Vechta/Quakenbrück - Für die Young Rasta Dragons ist das Achtelfinale der Jugend-Basketball-Bundesliga (JBBL, U-16) zur Endstation geworden. Das Team des Trainers Hanno Stein verlor auch Spiel zwei der Best-of-three-Serie gegen Titelverteidiger Alba Berlin deutlich. Am Sonntag gab es im Rasta Dome mit 39:124 (25:57) eine Klatsche.
Das ungleiche Duell – die jungen Rasta-Drachen hatten Spiel eins in Berlin mit 53:115 verloren – setzte sich an der Pariser Straße nahtlos fort. In Phasen des ersten Viertels konnten die Gastgeber vor fast 100 Zuschauern dem großen Favoriten zwar Paroli bieten, doch die offensive Durchschlagskraft und der immense Druck in der Defense machten der Spielgemeinschaft Rasta Vechtas und des TSV Quakenbrück mächtig zu schaffen.

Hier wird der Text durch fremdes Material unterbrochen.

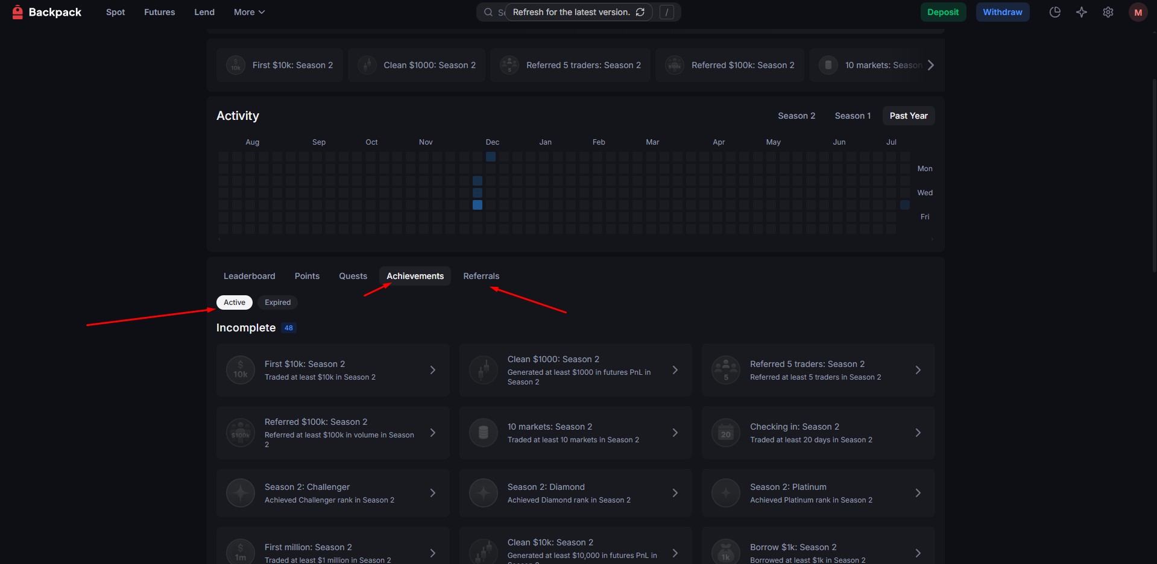Open the More dropdown menu
This screenshot has height=564, width=1157.
(x=249, y=12)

Nach 17 Punkten in den ersten zehn Minuten gelang es den Schützlingen von Hanno Stein ab dem zweiten Viertel kaum mehr, sich in der Hälfte der Berliner durchzusetzen. Torge Buthmann war am Ende mit neun Punkten Top-Scorer seines Teams, gefolgt von Marvin Möller und Max Christiansen mit jeweils acht Zählern. Auf Seite Albas hatten gleich sieben Spieler zweistellig gepunktet.
Derweil konnte die U-11 Rasta Vechtas bei den Bestenspielen des Niedersächsischen Basketballverbandes in Wolfenbüttel bis ins Finale vordringen. Das Team des Coaches Thomas König gewann am Samstag beide Vorrundenspiele und am Sonntag die Viertelfinal- und Halbfinal-Partie – letztere per umjubeltem Buzzer-Beater mit der Schlusssirene. Im Finale mussten sich die Rastaner dann aber dem U-10-Meister des Vorjahres, dem Oldenburger TB, geschlagen geben.
Im Team von Coach König standen zwölf Akteure, die allesamt in diesem oder aber im letzten Jahr am Vechtaer „RastAOK!-Turnier“ teilgenommen hatten. Dies kann man als eindeutiges Zeichen dafür werten, dass die Initiative Rastas und der AOK Niedersachsen Früchte trägt.